Bob Paddock • January 4, 2016 9:29 AM

Gather random code from GitHub and BitBucket from random authors, turn off Link Time Optimization so dead code is not stripped, compile into executable. How does the methodology fair then?

John • January 4, 2016 9:35 AM

Maybe the code would be more anonymous if programmers were educated. Then they’d all be using comments, tabbed indents, inline braces, and Hungarian notation.

(kidding!!)

tux. • January 4, 2016 9:59 AM

Bob: That’s briefly explained in the Talk. 🙂

Uhu • January 4, 2016 10:00 AM

@Bob Paddock:
This seems to be an obscurity measure rather than a security measure. It would be trivial to analyze the binary and remove dead code prior to fingerprinting. Ok, you could link from random points in your code to these libraries with conditions that are never true but that the compiler cannot recognize as such. Then again, the fingerprinting would simply have to profile a running instance and then only fingerprint the active code. If you were to actually call some of the overhead code, you would either have to seriously slow down your code or profiling could still be used to target only the most used code (variable threshold).

@John:
The joke is probably based on the fact that even the simplest compiler will remove any information on indents (except for languages that require it semantically), comments and in-line braces. Hungarian notation might actually be part of the fingerprint (how many spelling mistakes were made? preferences for certain words?). This could be eliminated somewhat with code obfuscation, but it would still be visible in public interfaces (then we know who designed the interface, not who did the coding…)
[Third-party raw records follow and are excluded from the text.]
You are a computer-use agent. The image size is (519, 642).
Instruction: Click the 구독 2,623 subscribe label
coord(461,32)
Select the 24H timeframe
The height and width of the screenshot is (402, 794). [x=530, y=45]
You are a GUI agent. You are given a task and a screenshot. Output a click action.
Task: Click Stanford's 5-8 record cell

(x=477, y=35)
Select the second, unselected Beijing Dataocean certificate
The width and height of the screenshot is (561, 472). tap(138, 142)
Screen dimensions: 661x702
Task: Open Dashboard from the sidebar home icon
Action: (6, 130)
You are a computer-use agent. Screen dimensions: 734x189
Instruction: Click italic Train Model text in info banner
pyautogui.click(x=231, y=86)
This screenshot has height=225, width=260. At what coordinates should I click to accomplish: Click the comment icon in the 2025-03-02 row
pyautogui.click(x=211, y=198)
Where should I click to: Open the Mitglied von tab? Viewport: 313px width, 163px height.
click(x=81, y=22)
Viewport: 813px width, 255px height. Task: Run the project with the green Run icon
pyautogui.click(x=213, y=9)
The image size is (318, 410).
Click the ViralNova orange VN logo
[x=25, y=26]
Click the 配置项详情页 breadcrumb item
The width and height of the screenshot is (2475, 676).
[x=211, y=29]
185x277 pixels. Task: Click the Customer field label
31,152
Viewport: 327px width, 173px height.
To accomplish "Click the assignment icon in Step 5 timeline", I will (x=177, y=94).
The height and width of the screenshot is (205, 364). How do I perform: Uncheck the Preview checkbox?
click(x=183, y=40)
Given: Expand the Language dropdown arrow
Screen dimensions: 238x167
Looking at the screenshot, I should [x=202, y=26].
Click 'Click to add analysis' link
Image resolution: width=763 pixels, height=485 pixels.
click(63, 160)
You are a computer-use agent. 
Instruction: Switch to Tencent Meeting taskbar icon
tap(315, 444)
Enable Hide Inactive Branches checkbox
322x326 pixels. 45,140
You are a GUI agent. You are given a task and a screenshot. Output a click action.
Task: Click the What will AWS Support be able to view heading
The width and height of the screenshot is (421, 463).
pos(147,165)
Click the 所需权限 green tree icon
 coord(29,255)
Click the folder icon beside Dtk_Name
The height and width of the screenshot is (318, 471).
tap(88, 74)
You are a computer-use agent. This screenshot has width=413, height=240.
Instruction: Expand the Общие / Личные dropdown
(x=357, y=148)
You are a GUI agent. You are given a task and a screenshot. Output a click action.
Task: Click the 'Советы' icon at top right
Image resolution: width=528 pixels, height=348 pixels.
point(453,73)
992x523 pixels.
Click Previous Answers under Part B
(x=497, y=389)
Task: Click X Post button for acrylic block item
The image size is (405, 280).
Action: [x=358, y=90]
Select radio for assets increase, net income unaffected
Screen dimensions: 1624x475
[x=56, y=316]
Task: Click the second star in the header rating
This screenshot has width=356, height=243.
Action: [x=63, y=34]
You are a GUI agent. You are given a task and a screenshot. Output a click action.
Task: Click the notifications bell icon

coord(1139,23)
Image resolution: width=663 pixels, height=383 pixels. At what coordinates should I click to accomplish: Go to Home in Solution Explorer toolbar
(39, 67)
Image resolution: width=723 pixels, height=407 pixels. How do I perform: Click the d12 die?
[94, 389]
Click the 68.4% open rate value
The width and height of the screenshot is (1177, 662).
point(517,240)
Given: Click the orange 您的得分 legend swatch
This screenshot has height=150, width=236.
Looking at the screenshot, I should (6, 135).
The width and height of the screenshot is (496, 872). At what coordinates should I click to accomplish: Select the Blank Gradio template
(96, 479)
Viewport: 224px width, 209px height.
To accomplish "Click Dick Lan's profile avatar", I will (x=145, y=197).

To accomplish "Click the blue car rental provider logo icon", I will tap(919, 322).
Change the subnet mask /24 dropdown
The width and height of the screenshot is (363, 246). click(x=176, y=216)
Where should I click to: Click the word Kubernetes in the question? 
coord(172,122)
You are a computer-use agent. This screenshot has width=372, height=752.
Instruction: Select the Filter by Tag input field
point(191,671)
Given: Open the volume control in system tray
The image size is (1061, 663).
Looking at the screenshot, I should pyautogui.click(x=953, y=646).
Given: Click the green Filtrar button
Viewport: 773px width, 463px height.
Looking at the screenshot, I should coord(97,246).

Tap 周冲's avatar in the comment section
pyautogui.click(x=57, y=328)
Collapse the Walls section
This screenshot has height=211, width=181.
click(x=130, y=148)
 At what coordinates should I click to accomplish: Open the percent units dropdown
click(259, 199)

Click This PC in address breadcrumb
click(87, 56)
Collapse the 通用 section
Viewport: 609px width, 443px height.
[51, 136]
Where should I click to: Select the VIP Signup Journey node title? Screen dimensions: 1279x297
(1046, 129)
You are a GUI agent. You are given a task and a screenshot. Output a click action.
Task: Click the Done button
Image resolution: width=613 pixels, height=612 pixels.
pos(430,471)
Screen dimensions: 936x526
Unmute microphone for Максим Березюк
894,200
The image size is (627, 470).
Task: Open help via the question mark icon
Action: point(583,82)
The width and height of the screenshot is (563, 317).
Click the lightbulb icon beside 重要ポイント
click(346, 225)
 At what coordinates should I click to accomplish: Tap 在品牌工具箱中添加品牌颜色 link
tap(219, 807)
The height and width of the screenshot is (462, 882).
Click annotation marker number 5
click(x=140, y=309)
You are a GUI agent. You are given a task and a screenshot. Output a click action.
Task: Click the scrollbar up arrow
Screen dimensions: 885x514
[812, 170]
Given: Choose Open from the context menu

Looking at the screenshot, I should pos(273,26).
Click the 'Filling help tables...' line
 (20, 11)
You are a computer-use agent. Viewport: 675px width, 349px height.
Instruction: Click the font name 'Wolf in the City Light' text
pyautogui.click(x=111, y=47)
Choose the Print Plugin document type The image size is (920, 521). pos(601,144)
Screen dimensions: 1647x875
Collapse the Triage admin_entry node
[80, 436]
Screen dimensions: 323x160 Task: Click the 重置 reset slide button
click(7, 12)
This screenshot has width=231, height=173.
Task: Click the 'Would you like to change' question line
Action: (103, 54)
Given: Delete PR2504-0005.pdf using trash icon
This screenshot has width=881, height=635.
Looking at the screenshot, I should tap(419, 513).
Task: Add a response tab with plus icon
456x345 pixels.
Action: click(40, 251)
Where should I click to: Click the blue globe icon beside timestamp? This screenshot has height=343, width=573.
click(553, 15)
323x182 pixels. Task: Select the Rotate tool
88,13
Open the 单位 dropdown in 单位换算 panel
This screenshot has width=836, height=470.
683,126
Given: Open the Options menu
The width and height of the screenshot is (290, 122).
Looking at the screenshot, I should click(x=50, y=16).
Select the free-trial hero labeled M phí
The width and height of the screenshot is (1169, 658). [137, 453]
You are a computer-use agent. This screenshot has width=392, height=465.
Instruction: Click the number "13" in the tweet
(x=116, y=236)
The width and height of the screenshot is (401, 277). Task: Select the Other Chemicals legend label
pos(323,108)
Anonymous Cow • January 4, 2016 10:21 AM

Would be interesting to see how well the techniques in the paper (which I haven’t read) work against current commercial obfuscation tools intended to frustrate reverse engineering and provide software tamper resistance.

Anyone familiar with the subject care to comment?

David M • January 4, 2016 10:37 AM

So who’s Satoshi?

Satoshi • January 4, 2016 10:53 AM

I am Satoshi.

TimH • January 4, 2016 11:36 AM

stripping and removing symbol information from the executable binaries

Colour me confused as an olde assembler guy. Why do the compilers leave this cruft in anything but debug compiles?

jordan • January 4, 2016 11:40 AM

@uhu

the fingerprinting would simply have to profile a running instance and then only fingerprint the active code

We appear to have quite different understandings of “simply” and “trivial”.

For a start, where do you get a use-case-complete test process? If you don’t know what values might get passed in, how can you know which code paths are relevant? The Underhanded C Contest says you can’t do this just by looking at the code.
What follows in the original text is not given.